Es justamente Proust el que viene a mi mente después de conocer a Rango, protagonista de Rango, camaleón domesticado que se imagina histrión de un mundo sin límites –“you´re a very lonely lizard”, le dicen al principio: y sí. Rango habita su terrario hasta que, tras un accidente en carretera de sus dueños, queda desamparado en medio del desierto. Tras vagar sin agua durante varias horas, Rango conoce a Beans, una lagartija mensa y encantadora que lo conduce hasta el pueblo de Dirt, azotado por la sequía, culpa de su alcalde y cacique quien administra la última cisterna del lugar.
Rango aparece y, gracias a su torpeza –y no a pesar de–, logra emancipar a Dirt de varios de sus tormentos westerneros, comenzando por los gunslingers –un halcón, una cascabel, etc. La sed, el desánimo, el yugo del alcalde y el amenazante desierto serán pruebas que Rango deberá superar. Sus premios serán el respeto de los habitantes y el amor de Beans. Y su confianza.
II
En los primeros minutos de la historia, vemos a Rango escenificar una obra de teatro que abreva de Shakespeare y algunos cuentos de hadas, y que narra y protagoniza él mismo. Tras criticar a sus compañeros de escena –una palmera de plástico, una cucaracha muerta y un pescadito de cuerda– por su actuación tan sosa, Rango se para frente a nosotros y postula una pequeña tesis: “El escenario nos espera, el público está ansioso de aventuras. ¿Quién soy yo? ¡Puedo ser cualquier persona!”. Acto seguido, Rango enumera una serie de personajes posibles –un capitán, un Indiana Jones, un amante latino– y, finalmente, da con el hilo negro de su existencia: lo que Rango –lo que cualquier personaje– necesita es el conflicto. En ese momento, el coche de sus dueños da de tumbos y Rango es expulsado del terrario: el conflicto aparece. Yo, la verdad, creo que todo lo que de aquí en adelante sucede, es obra de la mente pacheca de Rango.
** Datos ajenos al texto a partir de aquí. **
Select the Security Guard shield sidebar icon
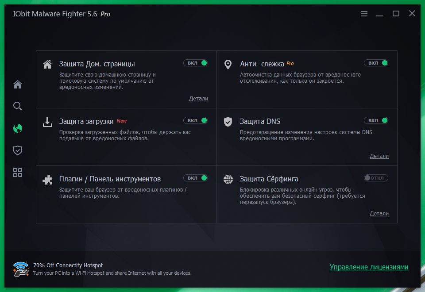The width and height of the screenshot is (425, 292). coord(17,150)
Aquí es cuando Rango me recuerda a Proust –cuando afina y modifica mi lectura de Proust. Las primeras líneas de En busca del tiempo perdido:
Durante mi sueño no había cesado de reflexionar sobre lo recién leído, pero era muy particular el tono que tomaban esas reflexiones, porque me parecía que yo pasaba a convertirme en el tema de la obra, en una iglesia, en un cuarteto, en la rivalidad de Francisco I y Carlos V.
son, si se quiere, una hipótesis de lo que Rango escenifica: él mismo se convierte en el tema de la obra, en un pueblo polvoriento, en una batalla, en la rivalidad de Rango y Rattlesnake Jake. Dicho de otra forma: Marcel –el recuerdo– es objeto de Marcel –el memorioso–, así como Rango –el personaje– es objeto de Rango –el creador.
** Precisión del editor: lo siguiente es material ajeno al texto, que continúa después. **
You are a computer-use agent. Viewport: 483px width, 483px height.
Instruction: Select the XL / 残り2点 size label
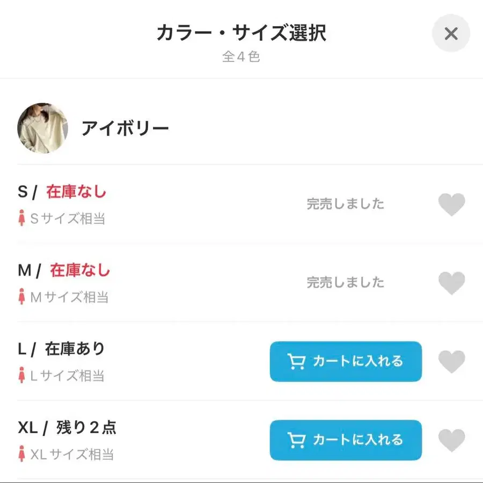67,428
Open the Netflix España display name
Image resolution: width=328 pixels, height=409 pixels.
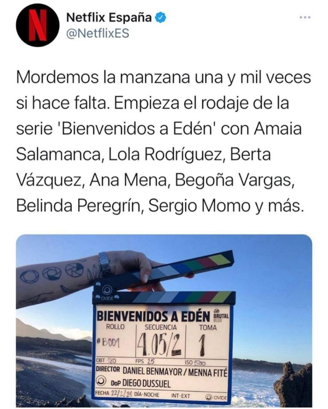pos(109,18)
Jack London desarrolló una variación del tema en El peregrino de las estrellas (The Star Rover), donde un profesor encarcelado, apandado y condenado a muerte, toma consciencia de otras vidas. “Nacemos ya con recuerdos de terror”, dice el profesor Standing: su fundamento es tan o tan poco científico como el de Rango, o el de En busca del tiempo perdido, pero da igual: las primeras palabras de la novela de London –“Durante toda mi vida he tenido consciencia de épocas y lugares en donde jamás había vivido”– son capaces de resonar en cualquiera de nosotros, y lo han hecho también en la mente de Rango, solitaria lagartija entre solitarias lagartijas.
III
Algo similar a la estructura de Rango sucede en Mulholland Drive. En ella, una actriz gana un viaje a Hollywood en un concurso de baile, se queda dormida, marcando así el resto de la trama –rarísima mezcla de crímenes, delicioso sexo, amnesia, fracaso y soledad infernal– como la posibilidad de un sueño, y de un sueño dentro de otro sueño, hasta que despierta. En Rango el personaje no despierta nunca: asumimos que vivirá por siempre atorado en su fantasía.
IV
En el mismo texto sobre Hawthorne, Borges esboza una historia de la metáfora del sueño como representación de teatro. Está, dice, en los versos de Góngora:
El sueño, autor de representaciones,
en su teatro sobre el viento armado,
sobras suele vestir de bulto bello.
Y sigue:
En el siglo XVIII, Addison lo dirá con más precisión. “El alma, cuando sueña —escribe Addison—, es teatro, actores y auditorio.” Mucho antes, el persa Umar Khyyam había escrito que la historia del mundo es una representación que Dios, el numeroso Dios de los panteístas, planea, representa y contempla, para distraer su eternidad; mucho después, el suizo Jung, en encantadores y, sin duda, exactos volúmenes, equipara las invenciones literarias a las invenciones oníricas, la literatura a los sueños.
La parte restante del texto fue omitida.